Task objective: Only one stretch of the records below should be repeated. It starts with the line containing "Where should I click to: Click" and goes on through the line containing "Task: Click the Goiener plant logo", exactly as written.

Entries supplied:

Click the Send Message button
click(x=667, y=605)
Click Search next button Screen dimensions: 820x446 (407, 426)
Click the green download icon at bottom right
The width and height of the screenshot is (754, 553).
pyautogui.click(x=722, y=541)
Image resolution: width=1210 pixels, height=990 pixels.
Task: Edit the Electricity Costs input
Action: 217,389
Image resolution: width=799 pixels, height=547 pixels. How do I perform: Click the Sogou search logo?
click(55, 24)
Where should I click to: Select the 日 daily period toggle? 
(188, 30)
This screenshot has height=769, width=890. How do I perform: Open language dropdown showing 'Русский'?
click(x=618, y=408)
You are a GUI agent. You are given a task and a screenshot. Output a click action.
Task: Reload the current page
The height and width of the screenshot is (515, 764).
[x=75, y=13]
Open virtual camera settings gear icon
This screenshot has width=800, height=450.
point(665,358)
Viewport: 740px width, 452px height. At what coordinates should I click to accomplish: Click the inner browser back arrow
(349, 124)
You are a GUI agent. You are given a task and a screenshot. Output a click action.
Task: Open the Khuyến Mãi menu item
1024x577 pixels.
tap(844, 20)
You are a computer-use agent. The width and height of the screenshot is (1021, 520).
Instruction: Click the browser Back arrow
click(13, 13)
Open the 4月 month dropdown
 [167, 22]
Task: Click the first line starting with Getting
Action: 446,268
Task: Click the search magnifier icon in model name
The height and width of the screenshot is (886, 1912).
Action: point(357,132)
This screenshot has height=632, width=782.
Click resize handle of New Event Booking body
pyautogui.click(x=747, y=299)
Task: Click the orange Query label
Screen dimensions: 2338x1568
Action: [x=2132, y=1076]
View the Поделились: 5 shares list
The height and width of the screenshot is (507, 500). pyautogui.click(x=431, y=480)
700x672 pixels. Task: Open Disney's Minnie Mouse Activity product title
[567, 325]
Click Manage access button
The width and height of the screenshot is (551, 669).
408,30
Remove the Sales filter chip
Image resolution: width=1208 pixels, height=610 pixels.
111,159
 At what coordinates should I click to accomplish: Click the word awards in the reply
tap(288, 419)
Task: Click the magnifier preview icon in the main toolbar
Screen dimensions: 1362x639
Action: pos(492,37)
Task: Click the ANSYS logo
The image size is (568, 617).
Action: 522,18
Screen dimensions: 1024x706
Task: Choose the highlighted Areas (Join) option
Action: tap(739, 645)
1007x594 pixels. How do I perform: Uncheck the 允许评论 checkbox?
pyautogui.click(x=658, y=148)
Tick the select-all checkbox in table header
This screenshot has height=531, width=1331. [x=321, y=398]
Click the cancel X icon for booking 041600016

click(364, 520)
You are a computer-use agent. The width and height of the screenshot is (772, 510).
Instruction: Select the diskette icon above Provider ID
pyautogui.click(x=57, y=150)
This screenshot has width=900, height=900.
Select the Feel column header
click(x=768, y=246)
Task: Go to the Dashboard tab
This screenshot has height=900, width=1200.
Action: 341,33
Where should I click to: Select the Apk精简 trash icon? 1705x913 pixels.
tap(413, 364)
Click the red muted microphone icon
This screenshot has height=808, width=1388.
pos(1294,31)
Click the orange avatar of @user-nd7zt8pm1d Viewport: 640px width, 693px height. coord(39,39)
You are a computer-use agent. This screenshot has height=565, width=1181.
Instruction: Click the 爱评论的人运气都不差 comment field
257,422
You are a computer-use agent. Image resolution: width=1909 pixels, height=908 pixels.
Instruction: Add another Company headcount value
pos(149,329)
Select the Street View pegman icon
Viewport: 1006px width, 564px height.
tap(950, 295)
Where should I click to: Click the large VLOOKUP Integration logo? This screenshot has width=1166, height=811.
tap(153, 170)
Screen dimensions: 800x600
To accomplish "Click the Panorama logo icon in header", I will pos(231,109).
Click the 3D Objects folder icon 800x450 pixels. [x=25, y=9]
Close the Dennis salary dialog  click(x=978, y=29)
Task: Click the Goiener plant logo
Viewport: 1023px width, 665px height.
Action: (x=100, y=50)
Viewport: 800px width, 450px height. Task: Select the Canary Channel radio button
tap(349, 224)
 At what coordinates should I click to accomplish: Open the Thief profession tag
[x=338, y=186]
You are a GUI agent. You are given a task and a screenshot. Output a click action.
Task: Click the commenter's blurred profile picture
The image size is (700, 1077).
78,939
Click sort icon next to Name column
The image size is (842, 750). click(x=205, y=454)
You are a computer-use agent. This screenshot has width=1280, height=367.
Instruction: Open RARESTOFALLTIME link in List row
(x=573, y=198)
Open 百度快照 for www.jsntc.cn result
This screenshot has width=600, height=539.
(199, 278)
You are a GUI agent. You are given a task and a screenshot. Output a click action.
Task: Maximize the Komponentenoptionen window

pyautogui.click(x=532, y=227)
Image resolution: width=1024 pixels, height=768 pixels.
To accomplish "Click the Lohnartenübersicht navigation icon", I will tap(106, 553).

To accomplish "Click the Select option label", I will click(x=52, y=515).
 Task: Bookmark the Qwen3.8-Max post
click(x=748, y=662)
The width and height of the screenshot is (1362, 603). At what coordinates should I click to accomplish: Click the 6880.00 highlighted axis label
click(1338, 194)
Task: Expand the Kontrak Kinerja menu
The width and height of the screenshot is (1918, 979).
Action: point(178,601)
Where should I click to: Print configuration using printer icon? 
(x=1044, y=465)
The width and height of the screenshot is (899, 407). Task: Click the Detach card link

Answer to this problem:
Where should I click to: Click the large VLOOKUP Integration logo? This screenshot has width=1166, height=811.
tap(153, 170)
Screen dimensions: 800x600
To accomplish "Click the Panorama logo icon in header", I will pos(231,109).
Click the 3D Objects folder icon 800x450 pixels. [x=25, y=9]
Close the Dennis salary dialog  click(x=978, y=29)
Task: Click the Goiener plant logo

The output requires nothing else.